**What needs to be done**
Please copy the material without any changes, from the line with "coordinates (331, 38)." to the line with "center [159, 200].", including both of those lines.

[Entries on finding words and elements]
· · · ·
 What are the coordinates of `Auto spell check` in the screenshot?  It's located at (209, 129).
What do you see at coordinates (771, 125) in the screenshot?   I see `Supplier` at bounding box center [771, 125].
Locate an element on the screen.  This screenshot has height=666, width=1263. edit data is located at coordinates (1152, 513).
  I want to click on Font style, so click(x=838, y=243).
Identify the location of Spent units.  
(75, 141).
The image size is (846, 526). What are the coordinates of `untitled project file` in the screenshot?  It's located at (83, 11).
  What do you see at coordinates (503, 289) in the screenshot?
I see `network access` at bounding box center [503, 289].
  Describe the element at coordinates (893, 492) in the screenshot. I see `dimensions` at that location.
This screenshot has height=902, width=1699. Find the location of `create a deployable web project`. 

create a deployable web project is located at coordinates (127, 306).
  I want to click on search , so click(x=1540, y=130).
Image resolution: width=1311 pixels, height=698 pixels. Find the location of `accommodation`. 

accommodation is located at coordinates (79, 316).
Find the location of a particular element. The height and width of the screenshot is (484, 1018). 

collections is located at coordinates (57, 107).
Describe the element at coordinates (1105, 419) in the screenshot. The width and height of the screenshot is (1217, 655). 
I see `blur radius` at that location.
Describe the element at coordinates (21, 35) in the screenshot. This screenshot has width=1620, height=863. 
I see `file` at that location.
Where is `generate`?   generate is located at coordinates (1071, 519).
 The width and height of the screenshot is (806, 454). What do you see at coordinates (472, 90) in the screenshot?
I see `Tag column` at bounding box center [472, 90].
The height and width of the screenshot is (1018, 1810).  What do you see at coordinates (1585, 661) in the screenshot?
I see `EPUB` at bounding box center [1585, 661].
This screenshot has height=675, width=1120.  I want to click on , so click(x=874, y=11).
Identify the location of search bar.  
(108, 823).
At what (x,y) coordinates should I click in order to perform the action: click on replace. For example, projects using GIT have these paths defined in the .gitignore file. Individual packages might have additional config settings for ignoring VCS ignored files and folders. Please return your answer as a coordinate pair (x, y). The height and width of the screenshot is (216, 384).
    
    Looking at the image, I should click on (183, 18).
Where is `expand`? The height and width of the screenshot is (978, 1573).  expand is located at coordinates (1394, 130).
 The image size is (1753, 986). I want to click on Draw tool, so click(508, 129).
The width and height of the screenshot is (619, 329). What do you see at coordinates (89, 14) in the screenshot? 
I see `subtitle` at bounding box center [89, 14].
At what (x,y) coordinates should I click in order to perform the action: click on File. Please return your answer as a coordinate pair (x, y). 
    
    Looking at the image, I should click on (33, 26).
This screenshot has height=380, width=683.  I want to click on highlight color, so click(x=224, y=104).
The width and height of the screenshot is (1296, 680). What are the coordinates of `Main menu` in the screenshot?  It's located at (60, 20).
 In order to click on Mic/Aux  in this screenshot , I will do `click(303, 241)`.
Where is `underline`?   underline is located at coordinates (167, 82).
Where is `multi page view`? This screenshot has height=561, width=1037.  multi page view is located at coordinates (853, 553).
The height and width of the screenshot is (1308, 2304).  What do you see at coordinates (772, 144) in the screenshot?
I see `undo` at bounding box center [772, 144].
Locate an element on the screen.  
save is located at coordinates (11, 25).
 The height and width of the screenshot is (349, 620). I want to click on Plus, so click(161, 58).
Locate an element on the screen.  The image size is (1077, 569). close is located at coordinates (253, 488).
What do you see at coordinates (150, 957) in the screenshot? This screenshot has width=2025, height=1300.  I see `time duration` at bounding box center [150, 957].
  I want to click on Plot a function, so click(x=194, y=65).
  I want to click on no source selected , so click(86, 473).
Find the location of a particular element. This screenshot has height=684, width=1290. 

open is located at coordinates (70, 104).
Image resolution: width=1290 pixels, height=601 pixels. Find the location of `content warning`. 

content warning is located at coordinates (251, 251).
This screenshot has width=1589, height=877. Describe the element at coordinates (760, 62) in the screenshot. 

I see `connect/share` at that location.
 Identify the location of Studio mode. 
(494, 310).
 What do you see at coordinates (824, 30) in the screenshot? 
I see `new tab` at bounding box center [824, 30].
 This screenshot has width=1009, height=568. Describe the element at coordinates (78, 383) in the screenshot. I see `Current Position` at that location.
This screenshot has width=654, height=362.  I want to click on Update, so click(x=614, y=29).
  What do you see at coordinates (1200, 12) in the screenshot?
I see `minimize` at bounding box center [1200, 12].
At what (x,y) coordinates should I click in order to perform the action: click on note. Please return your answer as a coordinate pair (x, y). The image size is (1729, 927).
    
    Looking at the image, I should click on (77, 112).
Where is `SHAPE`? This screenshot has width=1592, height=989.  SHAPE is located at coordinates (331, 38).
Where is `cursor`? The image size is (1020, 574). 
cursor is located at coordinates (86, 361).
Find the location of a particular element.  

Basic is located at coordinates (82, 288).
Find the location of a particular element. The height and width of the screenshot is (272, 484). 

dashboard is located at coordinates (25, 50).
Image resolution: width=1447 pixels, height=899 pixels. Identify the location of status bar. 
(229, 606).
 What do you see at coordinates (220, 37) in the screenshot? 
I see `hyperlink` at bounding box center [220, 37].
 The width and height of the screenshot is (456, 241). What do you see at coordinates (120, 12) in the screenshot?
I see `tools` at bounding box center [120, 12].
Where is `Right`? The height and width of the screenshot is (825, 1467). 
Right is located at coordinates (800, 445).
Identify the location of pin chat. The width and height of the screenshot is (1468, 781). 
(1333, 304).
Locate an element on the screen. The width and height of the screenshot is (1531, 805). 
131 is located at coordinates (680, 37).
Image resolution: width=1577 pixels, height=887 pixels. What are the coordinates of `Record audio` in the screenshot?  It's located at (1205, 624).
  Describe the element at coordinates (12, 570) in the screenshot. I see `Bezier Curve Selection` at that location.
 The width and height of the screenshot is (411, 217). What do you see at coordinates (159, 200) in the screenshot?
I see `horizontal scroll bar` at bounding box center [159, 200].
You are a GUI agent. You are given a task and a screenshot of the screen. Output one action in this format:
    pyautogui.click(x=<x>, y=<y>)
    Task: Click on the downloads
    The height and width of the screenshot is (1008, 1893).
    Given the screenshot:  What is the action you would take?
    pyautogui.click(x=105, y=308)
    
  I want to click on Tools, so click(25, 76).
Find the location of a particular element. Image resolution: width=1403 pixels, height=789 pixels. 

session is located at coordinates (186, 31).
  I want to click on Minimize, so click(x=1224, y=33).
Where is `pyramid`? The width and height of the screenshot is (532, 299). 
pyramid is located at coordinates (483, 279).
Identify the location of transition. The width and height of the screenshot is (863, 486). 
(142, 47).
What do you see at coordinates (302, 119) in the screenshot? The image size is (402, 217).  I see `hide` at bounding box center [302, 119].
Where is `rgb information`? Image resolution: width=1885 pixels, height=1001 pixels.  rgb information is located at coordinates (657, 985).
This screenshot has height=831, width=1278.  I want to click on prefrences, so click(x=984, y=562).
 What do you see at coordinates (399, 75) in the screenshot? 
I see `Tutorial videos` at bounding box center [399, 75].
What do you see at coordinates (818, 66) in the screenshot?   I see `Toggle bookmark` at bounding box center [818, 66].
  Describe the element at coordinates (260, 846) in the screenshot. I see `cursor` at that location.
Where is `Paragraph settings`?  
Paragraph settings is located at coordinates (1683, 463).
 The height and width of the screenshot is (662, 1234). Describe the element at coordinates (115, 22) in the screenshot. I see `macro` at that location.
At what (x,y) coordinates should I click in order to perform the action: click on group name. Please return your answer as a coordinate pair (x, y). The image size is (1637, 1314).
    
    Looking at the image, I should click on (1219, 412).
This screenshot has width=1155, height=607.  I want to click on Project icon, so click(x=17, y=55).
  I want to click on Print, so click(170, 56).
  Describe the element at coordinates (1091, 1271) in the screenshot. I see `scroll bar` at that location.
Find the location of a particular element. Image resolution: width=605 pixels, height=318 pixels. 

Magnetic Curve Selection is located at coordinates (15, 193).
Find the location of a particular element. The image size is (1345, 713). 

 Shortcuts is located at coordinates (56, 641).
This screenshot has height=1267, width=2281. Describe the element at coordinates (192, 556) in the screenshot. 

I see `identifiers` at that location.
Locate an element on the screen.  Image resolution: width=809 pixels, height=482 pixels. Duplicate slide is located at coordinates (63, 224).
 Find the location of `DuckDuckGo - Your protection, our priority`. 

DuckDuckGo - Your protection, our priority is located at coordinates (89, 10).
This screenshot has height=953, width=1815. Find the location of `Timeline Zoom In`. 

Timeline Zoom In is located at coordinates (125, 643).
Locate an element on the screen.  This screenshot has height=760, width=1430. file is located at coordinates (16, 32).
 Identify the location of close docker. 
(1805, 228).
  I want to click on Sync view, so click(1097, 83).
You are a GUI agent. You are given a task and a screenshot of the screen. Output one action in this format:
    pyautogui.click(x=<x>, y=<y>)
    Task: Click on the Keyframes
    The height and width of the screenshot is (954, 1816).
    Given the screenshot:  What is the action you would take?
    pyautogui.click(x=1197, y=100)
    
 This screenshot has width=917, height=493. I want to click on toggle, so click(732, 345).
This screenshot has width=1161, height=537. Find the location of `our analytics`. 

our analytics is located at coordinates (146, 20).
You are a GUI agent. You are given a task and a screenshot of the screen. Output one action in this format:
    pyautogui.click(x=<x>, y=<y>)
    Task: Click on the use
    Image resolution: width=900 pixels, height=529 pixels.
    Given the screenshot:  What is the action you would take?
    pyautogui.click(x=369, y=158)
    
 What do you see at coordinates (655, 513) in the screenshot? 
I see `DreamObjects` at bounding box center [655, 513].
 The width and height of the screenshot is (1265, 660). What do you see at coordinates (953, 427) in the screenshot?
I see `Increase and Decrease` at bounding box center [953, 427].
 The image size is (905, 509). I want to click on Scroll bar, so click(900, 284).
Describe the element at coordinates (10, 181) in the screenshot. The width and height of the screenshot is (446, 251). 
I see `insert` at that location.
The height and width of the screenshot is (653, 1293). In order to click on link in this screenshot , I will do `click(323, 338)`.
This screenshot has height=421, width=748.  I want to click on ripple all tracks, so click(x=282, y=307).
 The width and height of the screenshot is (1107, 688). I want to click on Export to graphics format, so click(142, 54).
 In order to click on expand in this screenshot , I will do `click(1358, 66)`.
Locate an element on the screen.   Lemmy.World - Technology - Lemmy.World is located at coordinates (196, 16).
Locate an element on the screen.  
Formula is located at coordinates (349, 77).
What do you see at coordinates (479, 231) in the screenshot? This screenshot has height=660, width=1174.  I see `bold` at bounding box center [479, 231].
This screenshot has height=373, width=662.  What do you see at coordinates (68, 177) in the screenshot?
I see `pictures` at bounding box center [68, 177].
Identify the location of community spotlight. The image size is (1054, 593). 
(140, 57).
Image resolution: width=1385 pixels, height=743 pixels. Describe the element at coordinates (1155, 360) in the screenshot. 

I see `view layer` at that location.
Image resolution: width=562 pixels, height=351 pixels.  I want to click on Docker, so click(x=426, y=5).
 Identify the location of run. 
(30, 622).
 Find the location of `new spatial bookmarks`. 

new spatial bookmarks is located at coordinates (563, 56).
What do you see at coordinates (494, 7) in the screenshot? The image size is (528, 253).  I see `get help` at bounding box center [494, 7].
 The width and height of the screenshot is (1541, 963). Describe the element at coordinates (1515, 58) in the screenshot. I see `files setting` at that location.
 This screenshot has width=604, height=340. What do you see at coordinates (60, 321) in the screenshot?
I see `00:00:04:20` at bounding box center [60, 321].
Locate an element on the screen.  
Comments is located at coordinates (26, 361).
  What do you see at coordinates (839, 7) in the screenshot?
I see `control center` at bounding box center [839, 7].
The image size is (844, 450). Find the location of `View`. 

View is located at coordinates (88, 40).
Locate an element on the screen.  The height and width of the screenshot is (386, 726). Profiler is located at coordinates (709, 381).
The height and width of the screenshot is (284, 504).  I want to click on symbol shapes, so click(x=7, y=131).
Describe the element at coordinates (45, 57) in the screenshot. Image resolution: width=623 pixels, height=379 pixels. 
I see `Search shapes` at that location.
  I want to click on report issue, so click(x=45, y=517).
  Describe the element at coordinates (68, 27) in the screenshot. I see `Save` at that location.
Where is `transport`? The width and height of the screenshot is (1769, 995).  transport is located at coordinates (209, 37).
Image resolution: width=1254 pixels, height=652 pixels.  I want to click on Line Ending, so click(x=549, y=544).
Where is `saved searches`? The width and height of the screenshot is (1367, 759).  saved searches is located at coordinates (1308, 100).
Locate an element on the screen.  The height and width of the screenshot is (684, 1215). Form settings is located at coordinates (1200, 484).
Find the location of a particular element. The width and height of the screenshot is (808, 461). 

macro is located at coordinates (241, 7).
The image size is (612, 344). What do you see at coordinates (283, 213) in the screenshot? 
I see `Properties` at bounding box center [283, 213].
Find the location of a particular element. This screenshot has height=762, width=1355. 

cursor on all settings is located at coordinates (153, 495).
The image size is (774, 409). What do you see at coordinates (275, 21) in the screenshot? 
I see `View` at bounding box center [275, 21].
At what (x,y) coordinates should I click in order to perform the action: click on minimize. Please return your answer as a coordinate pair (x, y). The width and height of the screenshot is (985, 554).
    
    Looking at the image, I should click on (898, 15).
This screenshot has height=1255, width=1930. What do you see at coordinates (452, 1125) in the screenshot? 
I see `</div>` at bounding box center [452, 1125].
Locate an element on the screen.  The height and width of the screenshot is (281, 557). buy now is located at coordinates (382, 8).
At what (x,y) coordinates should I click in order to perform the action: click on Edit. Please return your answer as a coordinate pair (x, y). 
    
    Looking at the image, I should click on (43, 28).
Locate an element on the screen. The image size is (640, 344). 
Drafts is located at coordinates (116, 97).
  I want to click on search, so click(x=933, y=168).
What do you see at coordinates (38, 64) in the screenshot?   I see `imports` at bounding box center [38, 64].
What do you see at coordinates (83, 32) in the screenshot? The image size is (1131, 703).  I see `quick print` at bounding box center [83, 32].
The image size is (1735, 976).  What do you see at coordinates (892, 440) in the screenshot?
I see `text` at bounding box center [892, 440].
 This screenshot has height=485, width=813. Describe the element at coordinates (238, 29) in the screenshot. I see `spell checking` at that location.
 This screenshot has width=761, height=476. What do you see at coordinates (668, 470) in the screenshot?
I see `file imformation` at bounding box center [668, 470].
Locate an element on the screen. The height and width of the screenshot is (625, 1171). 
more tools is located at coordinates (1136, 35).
· · · ·
**Response**
Where is `SHAPE`? This screenshot has width=1592, height=989.  SHAPE is located at coordinates (331, 38).
Where is `cursor`? The image size is (1020, 574). 
cursor is located at coordinates (86, 361).
Find the location of a particular element.  

Basic is located at coordinates (82, 288).
Find the location of a particular element. The height and width of the screenshot is (272, 484). 

dashboard is located at coordinates (25, 50).
Image resolution: width=1447 pixels, height=899 pixels. Identify the location of status bar. 
(229, 606).
 What do you see at coordinates (220, 37) in the screenshot? 
I see `hyperlink` at bounding box center [220, 37].
 The width and height of the screenshot is (456, 241). What do you see at coordinates (120, 12) in the screenshot?
I see `tools` at bounding box center [120, 12].
Where is `Right`? The height and width of the screenshot is (825, 1467). 
Right is located at coordinates (800, 445).
Identify the location of pin chat. The width and height of the screenshot is (1468, 781). 
(1333, 304).
Locate an element on the screen. The width and height of the screenshot is (1531, 805). 
131 is located at coordinates (680, 37).
Image resolution: width=1577 pixels, height=887 pixels. What are the coordinates of `Record audio` in the screenshot?  It's located at (1205, 624).
  Describe the element at coordinates (12, 570) in the screenshot. I see `Bezier Curve Selection` at that location.
 The width and height of the screenshot is (411, 217). What do you see at coordinates (159, 200) in the screenshot?
I see `horizontal scroll bar` at bounding box center [159, 200].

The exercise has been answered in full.